Je conseillerais néanmoins à tous les lecteurs de ce Divin Plongeur de commencer par la fin. On est alors dans Shoah ; on ne dira jamais assez combien ces neuf heures de purgatoire, froides et noires comme du basalte, sont essentielles. Lanzmann ne croit pas aux déclarations éthérées, aux théories exsangues. Il nous fait ce tremblement sec du coiffeur des camps, le visage de Karski ou la gare de Treblinka, pour prendre conscience. S’ancrer, toujours. Mais la chaire n’est jamais que masse, res extensa, non, il lui faut biaiser, ne pas s’enliser dans sa facticité. Alors Lanzmann ne représente pas, il montre l’à-côté, comme l’esprit de la Shoah, l’essence, au sens olfactif, ce que Baudelaire nomme le «charme profond magique, dont nous grise, dans le présent le passé restauré». Le spirituel incarné et non représenté, incarné mais poétiquement, en un gaz, mi-physique, mi-poussière. Et de massacrer, proprement, Steven Spielberg et son indécence hollywoodienne. Mais Shoah n’est pas le plus passionnant dans ce livre : les portraits, les récits, et puis, enfin, en ouverture, cet article important, Le Curé d’Uruffe.

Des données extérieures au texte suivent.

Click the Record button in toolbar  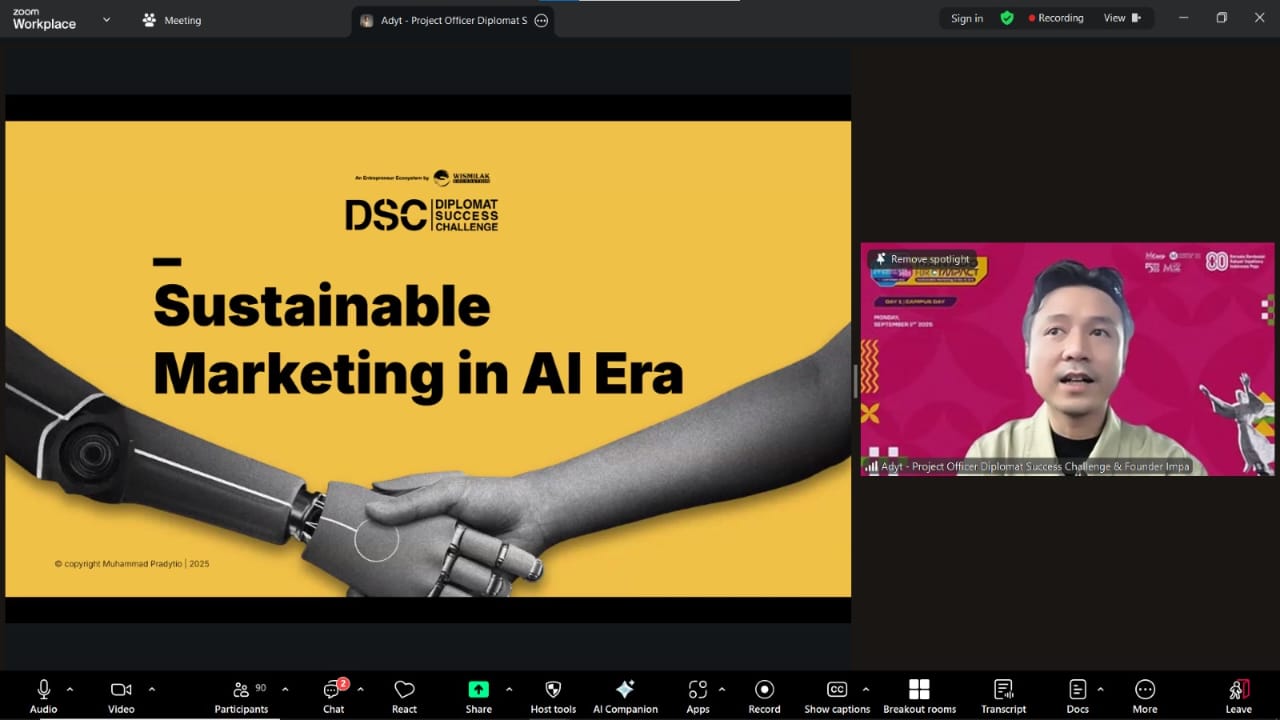tap(764, 689)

Le Curé d’Uruffe est majeur ; capital, même. C’est un procès, Lanzmann raconte. On est dans la France du Rouge et le Noir, catholique, austère, vallonnée de chênes noirs. Un curé a tué sa maîtresse, elle était enceinte, l’enfant est mort dans son ventre. Et Lanzmann, avec un brio, une profondeur d’esprit indescriptible, décrit ce ballet des hypocrites, accusation, défense, tous se taisent, évitent, en relevant la pointe de leur soutane, de toucher ce corps gisant, ensanglanté, celui de la Raison d’Eglise. Et Lanzmann en ébullition, sur le banc des assises de Nancy. Quoi ? Juger ce curé sans parler du célibat, juger ce curé et taire le silence d’un village face aux dépravations de son prêtre, répétées, tenaces, avec des enfants, des jeunes enfants, juger et se taire, se taire sur le quotidien taiseux et sinistre d’un homme aux ardeurs interdites. On le sent : Lanzmann est horrifié par le crime, mais le célibat l’indigne. Nier le corps est une faute, et le meurtre s’ensuit. Et tout à coup, dans ce récit un malaise : au fond, ce que Lanzmann nous explique dans Le Curé d’Uruffe, n’est-ce pas que les déterminations sociologiques, psychologiques, politiques sont plus importantes que la conscience d’un homme ? Car enfin le curé aurait pu ne pas tuer. Et il l’a fait. C’est Lanzmann qui parle : l’homme de Shoah, le procureur de la banalité du Mal, celui qui souffre dans ses muscles lorsqu’on dit que le contexte, l’Histoire, l’engrenage, tout destinait à Auschwitz. Comment un homme de gauche peut-il penser le Mal ? Comment penser l’affaire Mohamed Merah ? C’est un grave problème, que Lanzmann nous lègue sans ménagement. Peut-être la Shoah est elle une telle horreur, un tel saut qualitatif est il franchi, que les pesanteurs, les déterminismes, ne sont plus des motifs. Personnellement, à écouter Lanzmann, je tenterais une autre résolution : à la Merleau Ponty. La somme des raisons n’est jamais, dans la sphère du libre-arbitre humain, un motif suffisant. Pour comprendre il faut reconstituer cette situation, l’Allemagne nazie, le Village d’Uruffe, les banlieues de Toulouse, celle précédent le passage à l’acte. Mais le saut entre le Bien et le Mal ne souffre d’aucune cause, car il ressort de l’absurde liberté de l’Homme : c’est la leçon, évidente, éclairante, populaire, de Claude Lanzmann.